### Task requirements
a: Copy out the part of the text on common pitfalls with studies that opens with the words containing "So first ask" and closes with "the same conclusions.".
b: Carry on the text on common pitfalls with studies, picking up after its last sentence.

### Text provided
::::::::

Common pitfalls with studies and things to look out for

Is the study relevant?

Just because you’ve seen or been sent a reputable scientific paper, you shouldn’t assume the research actually supports the claim, even if someone has said it does. The research might well be totally irrelevant. 

So first ask or check: what’s actually being tested in the study? Does it really relate to the claim? 

The wider body of evidence

Even peer-reviewed research can be wrong. In fact, it often is. If a paper has been peer reviewed, you should also look out for what other scientists have to say about it, and see if you can find out whether it is part of a wider body of evidence pointing towards the same conclusions.

A single study of any kind doesn’t tell you much. And if the conclusions of a study go against the majority of research in an area, that’s a big warning sign that its conclusions may be wrong. It doesn’t necessarily mean that – but it is rare for a single piece of research to totally overturn an established body of evidence.

So always ask: how do the results fit with the wider body of evidence? 

Study size

A common pitfall with studies of all kinds is that they are simply too small to make strong conclusions. Studies with a small sample size are more likely to get chance results.

::::::::

### Stored data
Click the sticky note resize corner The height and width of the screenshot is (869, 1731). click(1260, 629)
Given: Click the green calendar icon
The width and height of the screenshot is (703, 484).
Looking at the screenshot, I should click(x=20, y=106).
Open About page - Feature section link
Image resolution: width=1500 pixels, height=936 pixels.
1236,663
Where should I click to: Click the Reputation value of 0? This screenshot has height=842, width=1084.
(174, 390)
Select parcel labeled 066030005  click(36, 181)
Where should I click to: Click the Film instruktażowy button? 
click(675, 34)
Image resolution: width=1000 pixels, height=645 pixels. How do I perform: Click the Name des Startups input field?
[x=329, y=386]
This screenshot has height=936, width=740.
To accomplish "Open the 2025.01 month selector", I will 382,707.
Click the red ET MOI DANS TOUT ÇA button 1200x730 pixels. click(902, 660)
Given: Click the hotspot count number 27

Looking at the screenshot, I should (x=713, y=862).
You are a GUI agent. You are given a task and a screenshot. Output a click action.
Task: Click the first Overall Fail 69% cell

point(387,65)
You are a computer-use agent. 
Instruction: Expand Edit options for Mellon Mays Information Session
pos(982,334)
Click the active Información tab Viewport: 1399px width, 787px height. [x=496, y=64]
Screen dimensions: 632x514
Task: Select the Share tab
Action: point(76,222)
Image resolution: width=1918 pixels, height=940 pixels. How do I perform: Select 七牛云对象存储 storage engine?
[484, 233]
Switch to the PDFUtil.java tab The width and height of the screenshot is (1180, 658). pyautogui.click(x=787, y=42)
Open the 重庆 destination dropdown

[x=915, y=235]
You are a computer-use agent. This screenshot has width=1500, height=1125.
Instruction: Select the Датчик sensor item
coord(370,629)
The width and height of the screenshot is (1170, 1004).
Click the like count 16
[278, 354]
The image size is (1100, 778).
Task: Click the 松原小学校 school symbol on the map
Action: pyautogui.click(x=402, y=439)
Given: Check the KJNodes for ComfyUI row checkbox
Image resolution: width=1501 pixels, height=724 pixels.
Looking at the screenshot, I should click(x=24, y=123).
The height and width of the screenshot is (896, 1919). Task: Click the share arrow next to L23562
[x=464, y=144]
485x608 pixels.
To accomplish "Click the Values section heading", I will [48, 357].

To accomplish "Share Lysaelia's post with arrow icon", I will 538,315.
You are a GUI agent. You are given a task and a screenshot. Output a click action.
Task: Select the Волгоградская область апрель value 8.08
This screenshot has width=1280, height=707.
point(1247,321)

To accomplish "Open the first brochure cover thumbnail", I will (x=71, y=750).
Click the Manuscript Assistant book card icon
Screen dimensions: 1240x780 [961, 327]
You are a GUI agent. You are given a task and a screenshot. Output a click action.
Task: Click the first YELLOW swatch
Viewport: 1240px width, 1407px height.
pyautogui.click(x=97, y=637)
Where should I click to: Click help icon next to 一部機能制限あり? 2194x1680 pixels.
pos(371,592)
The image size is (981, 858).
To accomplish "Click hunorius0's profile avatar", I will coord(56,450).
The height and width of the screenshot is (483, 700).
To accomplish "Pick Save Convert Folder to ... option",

::::::::

### Results for each task
a:
So first ask or check: what’s actually being tested in the study? Does it really relate to the claim? 

The wider body of evidence

Even peer-reviewed research can be wrong. In fact, it often is. If a paper has been peer reviewed, you should also look out for what other scientists have to say about it, and see if you can find out whether it is part of a wider body of evidence pointing towards the same conclusions.

b:
There’s no magic number above which studies are big enough, but dramatic headlines are often made based on studies with only a handful of participants, and that should be taken as a red flag. If the conclusion of a small study goes against the conclusions of larger studies in the same area of research, it is likely to be wrong.

What’s the dose? 

Studies in test tubes and in animals looking at the effects of a chemical can use a very high dose compared to what’s likely in the real world. 

A chemical can’t simply be classified as “dangerous” or “safe”: it always depends on the amount, or dose, received. The effects of a chemical will change with different levels of exposure, so that below a certain dose it may be harmless or beneficial and at a higher dose it may be toxic. For example, a little aspirin is good for us, whereas 50 tablets could kill you. 

So if a claim is being made about a ‘dangerous’ chemical based on a study, ask: what was the dose? How does that compare to likely exposure in the real world? Was the study relevant to a real-world situation?